Partisan gridlock in Washington is more than a political problem. Research now shows that a dysfunctional federal government has harmed the nation’s economy for at least four years and that making government work will put more Americans to work.
Researchers Sylvain Leduc and Zheng Liu of the Federal Reserve Bank of San Francisco quantify the negative economic impacts of gridlock in a Sept. 17 report titled “ Uncertainty, Unemployment and Inflation.” The most eye-catching of their conclusions is that, without the economic uncertainty caused by federal elected officials’ inability to pass a budget or agree on fiscal policy, the unemployment rate during the past four years would likely have been closer to 6 percent or 7 percent instead of above 8 percent.

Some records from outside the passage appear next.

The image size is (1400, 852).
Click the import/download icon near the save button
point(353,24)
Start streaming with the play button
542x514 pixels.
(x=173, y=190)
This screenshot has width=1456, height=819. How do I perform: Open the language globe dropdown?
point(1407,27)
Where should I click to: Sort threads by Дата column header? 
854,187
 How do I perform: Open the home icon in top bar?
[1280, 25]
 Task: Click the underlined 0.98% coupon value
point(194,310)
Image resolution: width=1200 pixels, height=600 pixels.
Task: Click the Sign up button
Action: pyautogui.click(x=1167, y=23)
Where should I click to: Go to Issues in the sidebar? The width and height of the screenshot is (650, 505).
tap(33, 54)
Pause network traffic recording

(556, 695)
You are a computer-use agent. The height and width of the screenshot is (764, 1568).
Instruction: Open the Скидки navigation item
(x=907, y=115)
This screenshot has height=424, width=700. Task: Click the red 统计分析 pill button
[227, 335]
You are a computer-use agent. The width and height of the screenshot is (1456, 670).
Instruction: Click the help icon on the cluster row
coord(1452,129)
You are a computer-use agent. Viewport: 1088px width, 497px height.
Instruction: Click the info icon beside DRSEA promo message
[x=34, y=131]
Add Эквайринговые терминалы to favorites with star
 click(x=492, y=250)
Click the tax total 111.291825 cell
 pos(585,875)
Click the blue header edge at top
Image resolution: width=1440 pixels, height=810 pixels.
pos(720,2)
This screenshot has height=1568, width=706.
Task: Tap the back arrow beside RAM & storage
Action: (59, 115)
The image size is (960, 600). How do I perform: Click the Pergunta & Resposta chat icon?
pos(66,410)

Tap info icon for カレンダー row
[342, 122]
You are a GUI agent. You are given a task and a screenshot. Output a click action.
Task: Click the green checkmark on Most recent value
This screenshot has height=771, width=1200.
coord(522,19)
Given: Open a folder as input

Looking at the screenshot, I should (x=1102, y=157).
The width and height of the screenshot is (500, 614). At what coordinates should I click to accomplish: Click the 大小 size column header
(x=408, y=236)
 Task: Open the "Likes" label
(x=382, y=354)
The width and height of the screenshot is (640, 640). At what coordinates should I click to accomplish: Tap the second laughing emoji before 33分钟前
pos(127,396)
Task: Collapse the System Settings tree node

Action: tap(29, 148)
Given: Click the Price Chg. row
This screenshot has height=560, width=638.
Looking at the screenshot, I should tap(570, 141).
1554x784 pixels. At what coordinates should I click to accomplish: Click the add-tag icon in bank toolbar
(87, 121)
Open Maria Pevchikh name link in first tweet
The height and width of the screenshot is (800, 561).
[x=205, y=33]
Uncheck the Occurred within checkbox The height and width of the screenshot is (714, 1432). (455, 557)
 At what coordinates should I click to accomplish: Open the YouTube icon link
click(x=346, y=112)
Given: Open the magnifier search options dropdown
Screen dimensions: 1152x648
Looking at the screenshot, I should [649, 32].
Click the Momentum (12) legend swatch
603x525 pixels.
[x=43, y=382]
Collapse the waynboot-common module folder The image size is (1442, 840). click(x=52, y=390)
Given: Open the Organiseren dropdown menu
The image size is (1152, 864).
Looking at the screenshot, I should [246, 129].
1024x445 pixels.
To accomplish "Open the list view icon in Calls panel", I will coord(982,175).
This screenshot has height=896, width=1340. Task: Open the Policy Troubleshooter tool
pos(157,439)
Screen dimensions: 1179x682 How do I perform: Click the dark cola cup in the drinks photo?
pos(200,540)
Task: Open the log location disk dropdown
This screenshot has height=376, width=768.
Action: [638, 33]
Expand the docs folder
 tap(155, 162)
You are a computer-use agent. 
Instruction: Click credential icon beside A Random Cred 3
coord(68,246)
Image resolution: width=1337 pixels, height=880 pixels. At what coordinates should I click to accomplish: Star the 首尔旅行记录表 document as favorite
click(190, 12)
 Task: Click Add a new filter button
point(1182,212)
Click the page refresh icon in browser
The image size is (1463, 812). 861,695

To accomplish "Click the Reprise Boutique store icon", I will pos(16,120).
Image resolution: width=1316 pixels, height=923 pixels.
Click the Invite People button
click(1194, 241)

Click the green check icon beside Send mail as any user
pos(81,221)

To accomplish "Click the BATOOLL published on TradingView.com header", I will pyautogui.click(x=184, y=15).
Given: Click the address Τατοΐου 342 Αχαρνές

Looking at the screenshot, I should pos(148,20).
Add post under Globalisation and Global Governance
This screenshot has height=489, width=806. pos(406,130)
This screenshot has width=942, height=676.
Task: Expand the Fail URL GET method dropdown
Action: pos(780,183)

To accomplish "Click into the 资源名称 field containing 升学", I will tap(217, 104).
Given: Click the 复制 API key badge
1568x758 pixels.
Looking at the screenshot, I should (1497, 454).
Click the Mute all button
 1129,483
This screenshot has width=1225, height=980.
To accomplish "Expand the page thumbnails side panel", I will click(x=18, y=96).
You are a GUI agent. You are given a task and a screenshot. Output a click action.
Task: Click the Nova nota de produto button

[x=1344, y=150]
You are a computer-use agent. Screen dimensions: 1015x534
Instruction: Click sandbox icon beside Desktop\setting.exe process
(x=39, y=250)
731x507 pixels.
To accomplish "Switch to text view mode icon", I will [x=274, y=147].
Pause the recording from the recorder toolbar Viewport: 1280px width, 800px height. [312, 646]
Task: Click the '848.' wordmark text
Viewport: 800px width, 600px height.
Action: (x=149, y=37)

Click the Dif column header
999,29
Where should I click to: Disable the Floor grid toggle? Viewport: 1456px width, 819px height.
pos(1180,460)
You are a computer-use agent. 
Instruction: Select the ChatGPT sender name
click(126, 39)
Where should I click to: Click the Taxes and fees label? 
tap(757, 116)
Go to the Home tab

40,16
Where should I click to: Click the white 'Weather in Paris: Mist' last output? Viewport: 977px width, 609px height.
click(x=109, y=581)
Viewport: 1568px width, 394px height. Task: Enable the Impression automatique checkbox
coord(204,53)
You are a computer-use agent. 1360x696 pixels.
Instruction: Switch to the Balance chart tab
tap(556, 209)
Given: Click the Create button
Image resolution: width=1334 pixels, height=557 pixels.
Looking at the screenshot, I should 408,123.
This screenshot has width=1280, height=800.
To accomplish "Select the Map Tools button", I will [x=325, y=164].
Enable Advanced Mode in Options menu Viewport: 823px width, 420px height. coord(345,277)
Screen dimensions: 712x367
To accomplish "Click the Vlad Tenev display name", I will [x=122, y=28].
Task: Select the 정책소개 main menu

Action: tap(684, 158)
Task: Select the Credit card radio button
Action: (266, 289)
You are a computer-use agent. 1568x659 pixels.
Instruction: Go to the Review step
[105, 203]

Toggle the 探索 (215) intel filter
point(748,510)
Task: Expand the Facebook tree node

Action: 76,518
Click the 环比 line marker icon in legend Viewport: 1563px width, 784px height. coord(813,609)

“Heightened uncertainty lowers economic activity and inflation, and thus operates like a fall in aggregate demand,” Leduc and Liu write. “During the Great Recession and recovery, we estimate that higher uncertainty has boosted the unemployment rate by at least one percentage point.”
Uncertainty caused by government dysfunction inhibits hiring and investment. It also affects consumer confidence inordinately, according to Leduc and Liu, who created a model that confirms “high uncertainty has been a greater drag on economic activity in the Great Recession and recovery than in previous recessions.”
This contrasts with the deep recession of 1981-82, when uncertainty played no discernible role, according to Leduc’s and Liu’s statistical model.
A Hart Research/GS Strategy study conducted for AARP in July provides a snapshot of the damage that economic uncertainty has inflicted upon consumers. The survey shows that 78 percent of voters older than 50, and 67 percent of voters between 18 and 49, believe their personal circumstances have been “negatively affected by political gridlock in Washington.”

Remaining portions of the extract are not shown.